I love reading about Eastern Orthodoxy, scripture, and nonfiction works that challenge me to expand my view of the world.
Noam Chomsky, On Anarchism (New York: The New Press, 2013). Pp. 170. Paperback $15.95.
A few weeks ago I had read a book about the Middle East. This book was structured as a conversation between a few experts, one of whom was Noam Chomsky. Some of things he said interested me very much; so much so that I decided to learn a bit more about his political philosophy, generally. This book was the introduction for which I was looking.
Though the chapters are composed from letters, articles, and speeches given elsewhere, they are a good compilation that gives the reader a good idea of how Noam Chomsky structures his argument for Anarchism.
The term "anarchism" is a bit misleading here. Many people will automatically associate it with chaos, however, there's much more to it than simple chaos. The idea is that Anarchism seeks to dismantle authority and oppression that survives from the past that no longer functions to help society. These authorities may have been needed in the past, but societies don't stagnate, and, therefore, society always needs to re-evaluate its needs by way of government structures.

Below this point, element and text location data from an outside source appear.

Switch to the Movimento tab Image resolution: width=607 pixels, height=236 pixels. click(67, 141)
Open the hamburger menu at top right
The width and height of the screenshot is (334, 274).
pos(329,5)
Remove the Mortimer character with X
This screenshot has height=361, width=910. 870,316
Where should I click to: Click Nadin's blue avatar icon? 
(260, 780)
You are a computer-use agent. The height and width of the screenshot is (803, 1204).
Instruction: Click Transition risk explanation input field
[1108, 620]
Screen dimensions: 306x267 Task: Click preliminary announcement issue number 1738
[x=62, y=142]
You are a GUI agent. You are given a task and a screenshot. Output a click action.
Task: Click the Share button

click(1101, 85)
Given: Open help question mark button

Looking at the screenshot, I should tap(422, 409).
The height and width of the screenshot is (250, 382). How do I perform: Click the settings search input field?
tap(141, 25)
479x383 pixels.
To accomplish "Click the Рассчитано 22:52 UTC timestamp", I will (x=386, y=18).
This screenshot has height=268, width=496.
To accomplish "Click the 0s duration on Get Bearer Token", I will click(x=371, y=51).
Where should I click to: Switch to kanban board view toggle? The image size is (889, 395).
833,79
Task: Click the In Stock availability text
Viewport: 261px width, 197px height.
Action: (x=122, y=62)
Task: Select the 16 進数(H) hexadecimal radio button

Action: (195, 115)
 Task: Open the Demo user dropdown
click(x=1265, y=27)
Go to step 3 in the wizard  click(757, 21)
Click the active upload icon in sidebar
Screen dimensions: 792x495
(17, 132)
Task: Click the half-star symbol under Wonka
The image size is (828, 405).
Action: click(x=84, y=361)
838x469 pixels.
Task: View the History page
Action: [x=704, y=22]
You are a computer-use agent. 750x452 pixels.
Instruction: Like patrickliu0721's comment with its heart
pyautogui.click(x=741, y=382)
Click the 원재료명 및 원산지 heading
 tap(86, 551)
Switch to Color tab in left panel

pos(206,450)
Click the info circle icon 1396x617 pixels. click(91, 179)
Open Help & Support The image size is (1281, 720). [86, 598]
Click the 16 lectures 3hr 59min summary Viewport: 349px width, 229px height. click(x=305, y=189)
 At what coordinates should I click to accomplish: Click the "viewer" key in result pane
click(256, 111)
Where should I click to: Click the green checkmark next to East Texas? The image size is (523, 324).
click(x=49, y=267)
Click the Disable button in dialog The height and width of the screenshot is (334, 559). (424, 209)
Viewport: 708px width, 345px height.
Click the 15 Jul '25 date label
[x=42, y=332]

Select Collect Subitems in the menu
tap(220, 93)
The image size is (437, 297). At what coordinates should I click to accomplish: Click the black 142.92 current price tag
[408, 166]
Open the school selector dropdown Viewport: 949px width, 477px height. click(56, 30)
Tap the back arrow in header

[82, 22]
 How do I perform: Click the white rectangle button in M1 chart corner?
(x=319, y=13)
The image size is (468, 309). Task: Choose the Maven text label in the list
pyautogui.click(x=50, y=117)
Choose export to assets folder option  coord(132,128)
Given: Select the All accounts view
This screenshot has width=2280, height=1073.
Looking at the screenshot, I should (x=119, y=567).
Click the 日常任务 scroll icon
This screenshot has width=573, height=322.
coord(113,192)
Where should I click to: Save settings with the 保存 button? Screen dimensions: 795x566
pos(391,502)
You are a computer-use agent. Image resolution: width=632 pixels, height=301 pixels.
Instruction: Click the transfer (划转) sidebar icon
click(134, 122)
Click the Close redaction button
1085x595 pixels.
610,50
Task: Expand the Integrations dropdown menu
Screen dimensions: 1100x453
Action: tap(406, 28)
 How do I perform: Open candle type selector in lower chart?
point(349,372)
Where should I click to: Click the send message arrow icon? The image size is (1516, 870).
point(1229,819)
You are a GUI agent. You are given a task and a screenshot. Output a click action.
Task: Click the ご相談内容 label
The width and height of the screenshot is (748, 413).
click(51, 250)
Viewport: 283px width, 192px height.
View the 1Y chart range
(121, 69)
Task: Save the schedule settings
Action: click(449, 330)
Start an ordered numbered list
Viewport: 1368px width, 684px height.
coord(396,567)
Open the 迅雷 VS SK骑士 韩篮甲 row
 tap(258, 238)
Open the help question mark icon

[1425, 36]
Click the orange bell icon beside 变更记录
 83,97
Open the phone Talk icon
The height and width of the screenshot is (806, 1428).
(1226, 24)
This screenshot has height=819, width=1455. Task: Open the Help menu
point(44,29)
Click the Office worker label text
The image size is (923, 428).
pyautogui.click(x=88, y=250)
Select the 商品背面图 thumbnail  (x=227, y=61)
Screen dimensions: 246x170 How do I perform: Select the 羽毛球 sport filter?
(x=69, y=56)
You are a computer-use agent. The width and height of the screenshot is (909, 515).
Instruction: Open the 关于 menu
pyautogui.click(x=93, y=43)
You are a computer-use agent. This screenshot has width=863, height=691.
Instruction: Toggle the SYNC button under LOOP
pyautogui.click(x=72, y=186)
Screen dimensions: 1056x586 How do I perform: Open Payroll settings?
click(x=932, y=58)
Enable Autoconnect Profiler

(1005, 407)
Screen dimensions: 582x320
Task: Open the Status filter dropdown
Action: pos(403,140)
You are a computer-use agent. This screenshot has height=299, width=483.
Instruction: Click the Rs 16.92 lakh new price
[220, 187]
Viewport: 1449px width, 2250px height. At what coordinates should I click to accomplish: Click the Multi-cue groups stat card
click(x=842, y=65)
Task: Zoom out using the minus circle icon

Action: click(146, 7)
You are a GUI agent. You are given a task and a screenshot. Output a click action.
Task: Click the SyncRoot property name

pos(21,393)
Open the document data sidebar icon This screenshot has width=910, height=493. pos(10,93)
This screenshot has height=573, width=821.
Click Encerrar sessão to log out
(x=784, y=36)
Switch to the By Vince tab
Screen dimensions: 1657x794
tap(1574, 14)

It seemed, to me, that Anarchism is able to stand in the middle ground between the two famous European political philosophies of Libertarianism and Socialism. Generally speaking, Libertarianism seeks to have as little government as possible, whereas Socialism seeks to have all property and economic activity within the authority of government.
Anarchism seeks to have labor and economic production owned by those involved in the production of items - so it's not private ownership, but neither is is public/government ownership. These would be voluntary associations - similar to what we may call labor unions. This structure would do away with capitalism, as we think of it. No longer would people be bound to work for others who own the company (as it is today in America), in what Chomsky calls "wage slavery." Instead, those who are actually doing the work would have part ownership in the company through these associations. Then the social, cultural, and economic associations that are formed would elect people to form government structures. In this way, we would be much more democratic than we are today - current American politics is a mix of popularity contests and influence of corporate money, which often contradicts the interests/vote of the people.
Chapter three is about the Spanish Revolution and the brief Anarchist society that was set up there - a society that many people call the closest we've come to actually putting these theories into action. Chomsky's evaluation was to look at how people wrote about this government to show that history is biased. This chapter forms a large part of the book, and I'm not sure it was helpful in an introductory book, such as this. It was very involved and in-depth, and it can easy be skipped if one is more interested in the theory of Anarchism.
Chapter four is an interview with Chomsky that is a bit biographical. It was very interesting, and it gives the reader a sense of how Chomsky came to his views. It also gives a brief history of Anarchism in American, and how America has evolved through the various political philosophies.
Chapter five engages Anarchism further and evaluates it alongside other political philosophies. His goal, in this chapter, is to show how Anarchism is like language. Just as language needs rules for communication to be clear, so too does society need rules. If language has too many rules, or too few, then one won't be understood; and so it is also with societies, which need some structure for creativity and economic freedom - but it's a fine balance between too many rules and too few.
For anyone interested in our future, I highly recommend this book. If nothing else, it will get one thinking about how we've structured our society, and how to best proceed into the future.